## SOURCE
▼▼▼

The only Amazon pricing strategy guide you’ll ever need: How to develop a strategic pricing formula (and maximize the balance between sales and profits).
Small pricing strategy changes = big profits
The way I look at Amazon pricing strategy is this: Pricing decisions compound. One small tweak to your pricing strategy can add up to thousands of dollars at the end of the year. There is no such thing as a small decision when it comes to the formula you use to price (and reprice).
There’s two ways to approach pricing strategy:
- Copy another seller’s formula. This requires memorizing virtually infinite number of scenarios, and how to set a price for each one. Unless the formula is criminally simplistic, this will be – practically speaking – impossible.
- Understand pricing principles. This only requires that you understand the basic concepts that underlie intelligent pricing, then letting them guide your pricing. Once you understand a few core concepts, pricing becomes effortless and intuitive.
By the end of this article, you understand these pricing principles, and there will no need to memorize a long list of “if this then that” formulas.
The tragic reality that renders all strategy null and void
We have to get one sobering reality out of the way, something that undermines most of the principles you’re going to learn here. This truth will destroy your most genius pricing strategies, and render you totally powerless. Ready?
Most of the time, your price is decided by your competitor.
Most of the time, you have little to no control.
What you want to price an item for on Amazon is constrained by what sellers with active listings who came before you have decided. And their prices were decided by the sellers before them. And onward back to prehistoric times (almost).

▲▲▲

(Extracted records)
▼▼▼

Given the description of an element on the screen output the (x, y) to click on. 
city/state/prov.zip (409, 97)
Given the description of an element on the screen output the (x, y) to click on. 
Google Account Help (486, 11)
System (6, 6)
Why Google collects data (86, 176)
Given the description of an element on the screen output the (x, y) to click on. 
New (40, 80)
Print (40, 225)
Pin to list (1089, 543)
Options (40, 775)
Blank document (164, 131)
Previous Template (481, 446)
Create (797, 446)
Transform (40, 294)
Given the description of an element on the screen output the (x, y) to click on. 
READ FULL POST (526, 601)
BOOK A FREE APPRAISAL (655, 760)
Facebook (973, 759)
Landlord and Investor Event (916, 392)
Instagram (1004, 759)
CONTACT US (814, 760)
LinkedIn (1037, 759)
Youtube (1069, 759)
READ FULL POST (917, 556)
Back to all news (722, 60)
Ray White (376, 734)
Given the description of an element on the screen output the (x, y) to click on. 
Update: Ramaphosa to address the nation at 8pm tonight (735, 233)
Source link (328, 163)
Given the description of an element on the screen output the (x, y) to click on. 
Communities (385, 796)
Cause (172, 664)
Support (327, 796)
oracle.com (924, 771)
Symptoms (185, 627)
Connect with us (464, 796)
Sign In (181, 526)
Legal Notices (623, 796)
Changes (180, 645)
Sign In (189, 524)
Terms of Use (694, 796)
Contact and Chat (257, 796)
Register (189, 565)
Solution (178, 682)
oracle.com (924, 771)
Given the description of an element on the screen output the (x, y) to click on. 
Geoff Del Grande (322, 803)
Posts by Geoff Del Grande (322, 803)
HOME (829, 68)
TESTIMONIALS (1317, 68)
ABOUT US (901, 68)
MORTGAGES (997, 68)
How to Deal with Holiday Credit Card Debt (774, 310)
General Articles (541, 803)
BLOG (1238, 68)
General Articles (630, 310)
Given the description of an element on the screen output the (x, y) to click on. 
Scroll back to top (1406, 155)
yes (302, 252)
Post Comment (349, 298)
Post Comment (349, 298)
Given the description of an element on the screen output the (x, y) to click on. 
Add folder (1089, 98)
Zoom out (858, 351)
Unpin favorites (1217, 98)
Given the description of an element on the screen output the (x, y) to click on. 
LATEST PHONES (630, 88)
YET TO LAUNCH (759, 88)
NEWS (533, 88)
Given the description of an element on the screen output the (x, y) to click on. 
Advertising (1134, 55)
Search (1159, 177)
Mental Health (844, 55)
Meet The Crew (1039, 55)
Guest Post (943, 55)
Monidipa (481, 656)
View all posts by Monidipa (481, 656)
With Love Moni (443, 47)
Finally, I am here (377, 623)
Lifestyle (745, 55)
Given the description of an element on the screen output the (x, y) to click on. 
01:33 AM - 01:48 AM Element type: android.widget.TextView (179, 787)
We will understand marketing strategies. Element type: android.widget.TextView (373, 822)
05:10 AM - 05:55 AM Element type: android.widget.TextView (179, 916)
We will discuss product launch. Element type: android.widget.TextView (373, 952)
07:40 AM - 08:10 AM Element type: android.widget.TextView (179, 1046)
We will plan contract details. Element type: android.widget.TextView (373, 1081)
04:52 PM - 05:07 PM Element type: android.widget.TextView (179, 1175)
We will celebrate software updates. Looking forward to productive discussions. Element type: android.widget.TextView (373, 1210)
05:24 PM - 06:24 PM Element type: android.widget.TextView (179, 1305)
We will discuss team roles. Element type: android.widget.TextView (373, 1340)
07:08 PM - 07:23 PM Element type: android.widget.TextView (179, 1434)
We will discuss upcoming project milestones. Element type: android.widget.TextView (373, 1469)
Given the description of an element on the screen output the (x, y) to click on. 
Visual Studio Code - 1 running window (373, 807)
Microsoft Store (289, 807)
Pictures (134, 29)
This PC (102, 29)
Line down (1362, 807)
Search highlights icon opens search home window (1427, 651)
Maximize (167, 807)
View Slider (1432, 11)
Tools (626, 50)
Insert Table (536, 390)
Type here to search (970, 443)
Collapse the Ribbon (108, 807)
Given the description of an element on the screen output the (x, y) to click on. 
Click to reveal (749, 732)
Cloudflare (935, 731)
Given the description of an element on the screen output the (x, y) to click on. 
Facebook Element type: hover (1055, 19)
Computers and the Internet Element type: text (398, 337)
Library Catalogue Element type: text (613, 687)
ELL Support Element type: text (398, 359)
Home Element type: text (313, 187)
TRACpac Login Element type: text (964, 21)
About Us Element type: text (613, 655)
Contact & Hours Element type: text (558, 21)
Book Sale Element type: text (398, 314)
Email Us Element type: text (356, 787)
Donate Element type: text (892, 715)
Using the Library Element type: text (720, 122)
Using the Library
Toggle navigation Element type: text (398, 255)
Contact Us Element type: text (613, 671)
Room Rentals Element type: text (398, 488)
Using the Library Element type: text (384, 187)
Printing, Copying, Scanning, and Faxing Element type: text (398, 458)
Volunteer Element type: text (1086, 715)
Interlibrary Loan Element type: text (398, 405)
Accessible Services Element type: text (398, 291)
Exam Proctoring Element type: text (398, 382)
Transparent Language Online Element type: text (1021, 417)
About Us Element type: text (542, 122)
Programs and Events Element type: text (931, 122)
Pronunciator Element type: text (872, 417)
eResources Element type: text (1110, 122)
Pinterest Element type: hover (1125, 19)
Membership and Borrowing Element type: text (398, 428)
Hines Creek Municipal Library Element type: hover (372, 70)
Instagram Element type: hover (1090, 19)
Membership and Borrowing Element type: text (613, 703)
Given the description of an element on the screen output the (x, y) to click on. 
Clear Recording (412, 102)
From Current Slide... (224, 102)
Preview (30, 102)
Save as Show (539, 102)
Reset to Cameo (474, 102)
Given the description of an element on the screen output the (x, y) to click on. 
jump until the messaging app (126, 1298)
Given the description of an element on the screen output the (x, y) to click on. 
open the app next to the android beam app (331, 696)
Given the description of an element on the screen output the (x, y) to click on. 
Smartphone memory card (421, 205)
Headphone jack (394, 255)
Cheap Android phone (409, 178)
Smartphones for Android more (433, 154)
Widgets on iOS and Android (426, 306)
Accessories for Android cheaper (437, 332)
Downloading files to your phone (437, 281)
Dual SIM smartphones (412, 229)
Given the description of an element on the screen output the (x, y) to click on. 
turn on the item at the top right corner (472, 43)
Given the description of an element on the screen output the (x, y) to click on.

▲▲▲

## CHALLENGE A
Retype the Amazon pricing guide from "By the end of" up to and including "prehistoric times (almost).".
## CHALLENGE B
Translate this sentence from the Amazon pricing guide into Spanish: "Most of the time, your price is decided by your competitor."
## CHALLENGE C
Carry on the Amazon pricing guide, starting after its last sentence.
This data comes from a separate source.

## WRITTEN ANSWER A
By the end of this article, you understand these pricing principles, and there will no need to memorize a long list of “if this then that” formulas.
The tragic reality that renders all strategy null and void
We have to get one sobering reality out of the way, something that undermines most of the principles you’re going to learn here. This truth will destroy your most genius pricing strategies, and render you totally powerless. Ready?
Most of the time, your price is decided by your competitor.
Most of the time, you have little to no control.
What you want to price an item for on Amazon is constrained by what sellers with active listings who came before you have decided. And their prices were decided by the sellers before them. And onward back to prehistoric times (almost).

## WRITTEN ANSWER B
La mayoría de las veces, tu precio lo decide tu competidor.

## WRITTEN ANSWER C
The reason I’m not making this one of the top Pricing Strategy Principles is that, in a sense, it is an anti-pricing strategy. The pricing strategy killer. It makes many ninja pricing moves you might attempt totally useless, because you are simply constrained by competitors.
Here’s what I mean:
Let’s say you have a textbook. And the lowest merchant fulfilled price for that textbook is $20. And you’re an FBA seller, so you want to capitalize on knowing students disproportionately want Prime-eligible offers. So you want to price your textbook at $99 (not an unrealistic price).
While that would be “smart,” it would also be impossible. Why? Because there are 20 other sellers who have priced that same book between $29 and $30. It doesn’t matter what strategy you want to apply. You’re left with no choice but to price that book at $29 (or $29.99, if you want to potentially wait months longer for that extra $1).
All that is to say: The biggest influence on the price you set is not your strategy, but your competitors.
So with this sobering reality out of the way – let’s begin…
Pricing Strategy Principle #1: Pricing is a balance between sales and profits
Most sellers make one of two pricing errors:
- Setting a price based on what will get them the highest amount for their item.
- Setting a price based on what will get them the quickest sale.
They both right, and they’re both wrong. Because the whole goal of choosing a price is to strike a balance between the two.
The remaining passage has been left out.